13.7.21

O Verão, o vírus e a vacina

É a última crónica da temporada e a próxima só regressa, em princípio, depois das eleições autárquicas. Talvez nesse regresso, já no Outono, a chamada imunidade de grupo esteja alcançada, tal como poderá estar aberto caminho a que, em cada concelho, as queixas ou louvores dos cidadãos tenham a força de os transformar em eleitores, com resultados a terem as respectivas leituras.

O País (como o resto do Mundo) está transformado num laboratório de experiências sociais para se encontrar o caminho do fim de uma pandemia viral, com a ajuda de uma vacina, o fruto primor da Ciência. Uma dessas experiências parece ter passado por gerir a nível nacional com o modelo do nível local: o da proximidade, o de ouvir as pessoas, as agremiações, as forças vivas da terra. O resultado está à vista, muito mais como consequência da novidade pandémica e dificuldades em gerir as novidades sem sequer poder recorrer ao “benchmarking” porque estamos todos na mesma. E esse resultado parece decalcado da lição que nos dá a história tradicional clássica de “O velho, o rapaz e o burro”, com experiências que mudam de 15 em 15 dias e não agradam todos ao ponto de parecer que não agradam ninguém. Porque, aos microfones da maior parte da Comunicação Social, o volume das queixas está muitos decibéis acima do dos elogios. O que, aliás, os conselhos dos pedagogos já concluíram ser o caminho errado para educar com sucesso… mas é o que ainda temos.

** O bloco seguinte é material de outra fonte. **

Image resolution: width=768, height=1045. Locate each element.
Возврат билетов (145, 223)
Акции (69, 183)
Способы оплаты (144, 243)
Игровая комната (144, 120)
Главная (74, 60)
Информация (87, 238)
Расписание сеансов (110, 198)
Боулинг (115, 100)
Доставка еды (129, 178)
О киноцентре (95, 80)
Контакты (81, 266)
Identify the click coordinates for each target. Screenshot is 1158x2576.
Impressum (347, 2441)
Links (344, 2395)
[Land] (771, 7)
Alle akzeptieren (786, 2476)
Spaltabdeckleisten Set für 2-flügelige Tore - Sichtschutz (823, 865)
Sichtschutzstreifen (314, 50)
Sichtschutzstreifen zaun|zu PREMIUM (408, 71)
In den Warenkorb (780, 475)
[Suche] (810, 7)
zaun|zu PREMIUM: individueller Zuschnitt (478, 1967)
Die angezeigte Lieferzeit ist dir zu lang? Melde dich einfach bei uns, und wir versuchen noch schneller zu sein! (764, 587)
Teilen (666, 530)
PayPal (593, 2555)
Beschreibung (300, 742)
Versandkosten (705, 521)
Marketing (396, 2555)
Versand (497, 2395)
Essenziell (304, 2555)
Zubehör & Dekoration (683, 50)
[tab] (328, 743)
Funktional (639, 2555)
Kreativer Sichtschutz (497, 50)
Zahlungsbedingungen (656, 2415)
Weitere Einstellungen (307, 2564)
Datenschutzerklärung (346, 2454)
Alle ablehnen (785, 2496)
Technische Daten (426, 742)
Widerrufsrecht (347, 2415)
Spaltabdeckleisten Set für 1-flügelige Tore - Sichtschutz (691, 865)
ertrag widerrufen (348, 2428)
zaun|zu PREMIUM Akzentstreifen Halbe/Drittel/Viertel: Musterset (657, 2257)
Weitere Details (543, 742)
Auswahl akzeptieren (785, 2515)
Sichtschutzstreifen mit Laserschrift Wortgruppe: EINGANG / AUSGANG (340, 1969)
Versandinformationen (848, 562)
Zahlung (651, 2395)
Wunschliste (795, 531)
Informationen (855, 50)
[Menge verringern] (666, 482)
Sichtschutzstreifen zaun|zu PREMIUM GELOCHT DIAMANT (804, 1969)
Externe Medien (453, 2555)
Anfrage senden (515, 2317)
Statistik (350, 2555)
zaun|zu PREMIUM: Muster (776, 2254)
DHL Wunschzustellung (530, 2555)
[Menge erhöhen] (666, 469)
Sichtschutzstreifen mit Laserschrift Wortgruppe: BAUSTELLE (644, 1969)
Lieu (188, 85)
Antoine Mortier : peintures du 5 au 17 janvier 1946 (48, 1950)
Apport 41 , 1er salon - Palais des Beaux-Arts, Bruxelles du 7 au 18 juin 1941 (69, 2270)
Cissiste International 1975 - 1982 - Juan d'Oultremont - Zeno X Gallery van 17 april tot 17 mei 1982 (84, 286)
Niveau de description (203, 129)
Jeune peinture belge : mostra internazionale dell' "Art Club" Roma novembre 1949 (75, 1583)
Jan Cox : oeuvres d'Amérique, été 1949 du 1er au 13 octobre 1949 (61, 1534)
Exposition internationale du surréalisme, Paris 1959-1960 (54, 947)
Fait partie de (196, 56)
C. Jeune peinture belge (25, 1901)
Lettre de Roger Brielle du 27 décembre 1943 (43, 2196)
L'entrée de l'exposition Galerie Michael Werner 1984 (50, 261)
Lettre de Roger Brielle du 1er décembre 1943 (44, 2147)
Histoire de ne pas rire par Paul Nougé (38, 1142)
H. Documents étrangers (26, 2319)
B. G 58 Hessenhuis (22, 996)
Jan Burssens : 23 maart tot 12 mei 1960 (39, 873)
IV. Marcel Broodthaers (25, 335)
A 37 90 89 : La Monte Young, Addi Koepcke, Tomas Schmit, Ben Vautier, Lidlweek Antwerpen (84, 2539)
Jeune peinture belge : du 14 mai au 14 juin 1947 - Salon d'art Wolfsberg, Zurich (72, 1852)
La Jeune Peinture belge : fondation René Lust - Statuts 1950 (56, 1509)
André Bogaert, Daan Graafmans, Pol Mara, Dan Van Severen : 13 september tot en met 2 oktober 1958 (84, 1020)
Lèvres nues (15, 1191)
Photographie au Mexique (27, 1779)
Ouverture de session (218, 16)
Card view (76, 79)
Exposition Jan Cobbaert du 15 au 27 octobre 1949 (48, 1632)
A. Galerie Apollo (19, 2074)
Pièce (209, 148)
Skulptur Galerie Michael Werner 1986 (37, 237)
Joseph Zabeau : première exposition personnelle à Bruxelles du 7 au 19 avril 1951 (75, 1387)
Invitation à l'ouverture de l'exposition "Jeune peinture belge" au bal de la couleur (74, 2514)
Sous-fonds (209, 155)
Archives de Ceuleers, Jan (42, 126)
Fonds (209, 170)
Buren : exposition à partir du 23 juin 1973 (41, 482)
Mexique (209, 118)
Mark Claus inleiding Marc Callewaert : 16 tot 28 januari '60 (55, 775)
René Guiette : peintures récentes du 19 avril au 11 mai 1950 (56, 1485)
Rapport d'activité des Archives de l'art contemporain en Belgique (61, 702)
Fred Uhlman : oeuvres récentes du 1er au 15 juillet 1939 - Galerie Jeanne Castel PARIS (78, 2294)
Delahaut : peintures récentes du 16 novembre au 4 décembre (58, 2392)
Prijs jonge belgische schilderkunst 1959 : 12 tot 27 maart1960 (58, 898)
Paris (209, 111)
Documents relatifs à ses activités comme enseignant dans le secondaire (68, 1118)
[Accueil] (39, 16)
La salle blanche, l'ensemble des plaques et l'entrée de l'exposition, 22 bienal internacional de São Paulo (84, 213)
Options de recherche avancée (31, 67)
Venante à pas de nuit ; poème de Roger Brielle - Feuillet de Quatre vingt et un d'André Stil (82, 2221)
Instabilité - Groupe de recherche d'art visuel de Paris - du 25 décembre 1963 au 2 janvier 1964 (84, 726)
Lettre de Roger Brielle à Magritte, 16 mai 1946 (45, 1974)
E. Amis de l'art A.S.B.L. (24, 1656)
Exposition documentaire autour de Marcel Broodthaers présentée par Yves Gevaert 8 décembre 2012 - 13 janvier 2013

Partindo deste paralelismo que usa o mesmo princípio de governar o País como quem governa uma Freguesia, e reforço que considerando o paralelismo numa experiência laboratorial por força das circunstâncias, julgo que se perceberá a falácia do discurso da proximidade de fazer como querem “os de cá”; tal como se perceberá que os problemas de comunicação estão muitas vezes mais no canal e no destinatário do que no emissor ou na mensagem. O canal cujo interesse é procurar mais destinatários, o destinatário que não é nem simples, nem unânime, nem abnegado ao ponto de perceber de que nem sempre o que me serve a mim serve a outro ou a todos. Revela-se assim o desconhecimento generalizado do que é a missão política como prática de fazer o possível quando o ideal é por definição distante e inacessível: o que tem mais possibilidades de servir a todos, poderá servir-me melhor a mim também. Tudo isto nem sempre, nem nunca. Como tanto o que diga respeito ao ser humano e à sociedade.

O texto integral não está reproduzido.